Your Pascal's triangle algorithm is incorrect, but maybe you haven't finished it yet, so I'm not going to tell you how to write a correct algorithm, just how to stop the stack overflow.
EDIT: maksimov is right that by forgetting to wrap your else
sequence in braces, you are only making the first expression conditional, which means that the second expression is always evaluated and loops infinitely into stack overflow. Adding the braces, however, will only change a 100% probability of stack overflow into a possibility of a stack overflow, because the calls to your pascal
function are not in tail position. To remove the risk of stack overflow, you have to make further modifications, explained below...
Recursive functions can avoid stack overflows by using tail recursion.
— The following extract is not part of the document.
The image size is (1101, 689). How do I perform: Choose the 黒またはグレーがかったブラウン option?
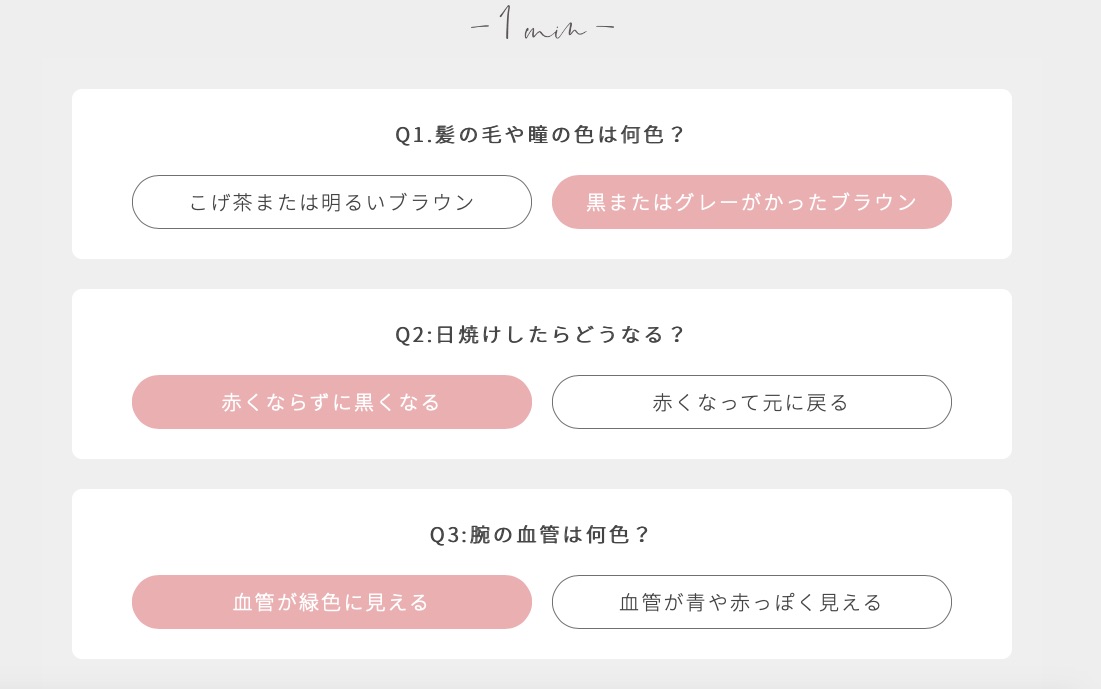tap(751, 202)
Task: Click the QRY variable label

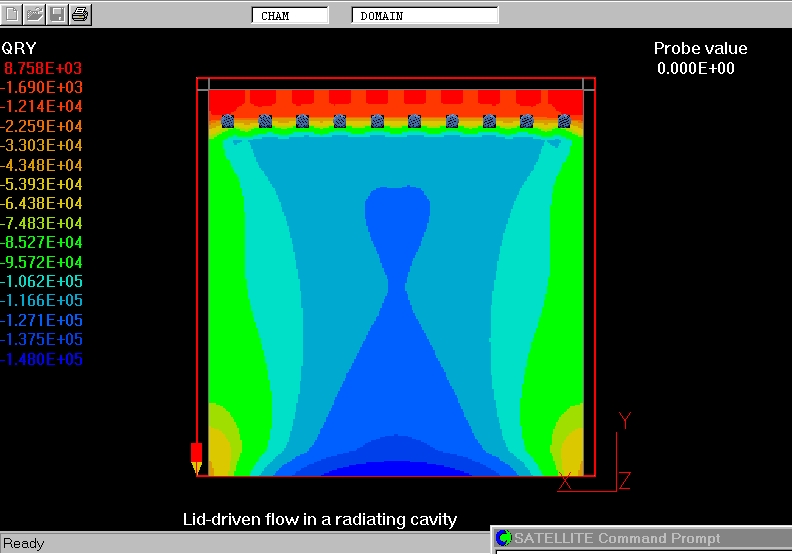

However, for that to work, the recursive call has to be in tail position. That is, the recursive call must be the final expression to be executed before the function returns and its value must be returned without modification, all the way back up the stack to the first invocation. Since your calculation uses pascal(r, c-1) * (r-c)/c
, you are always modifying the returned value before returning that modified result, so the call is not in tail position. You need to modify your function so that when it finally returns it gives the correct result with no need for modification. The end result should have this basic shape...
def pascal(c: Int, r: Int): Int = {
...
if (c <= 0) 1 else pascal(..., ...)
}
You will find that the only way to do this is to define a local function inside your pascal function and have that do the recursion....
def pascal(c: Int, r: Int): Int = {
def loop(...): Int = ... match {
case ... => 1
case ... => x + y
case ... => loop(...)
case _ => loop(...)
}
...
if (c <= 0) 1 else loop(...)
}
This is because the recursive function will have to check state to find out whether it has solved the final problem or a sub-task within the problem. The state can be extra parameters passed to loop
or local vars defined at the top level of pascal
Only once you have safely moved the recursion into the local function can you safely do what maksimov suggested
var p = if (c <= 0) 1 loop(...)
println(p)
p
You can do this safely because the recursive calls all happen inside loop
and are all (if you use my template) in tail position.
To be clear: having two successive calls to your pascal
function is not the cause of the overflow. The two top-level calls in your code are sequential and do not interfere with each other; if one completes, so will the other. If the first fails, the second one would also have failed (and removing the first one will not stop the second one from failing).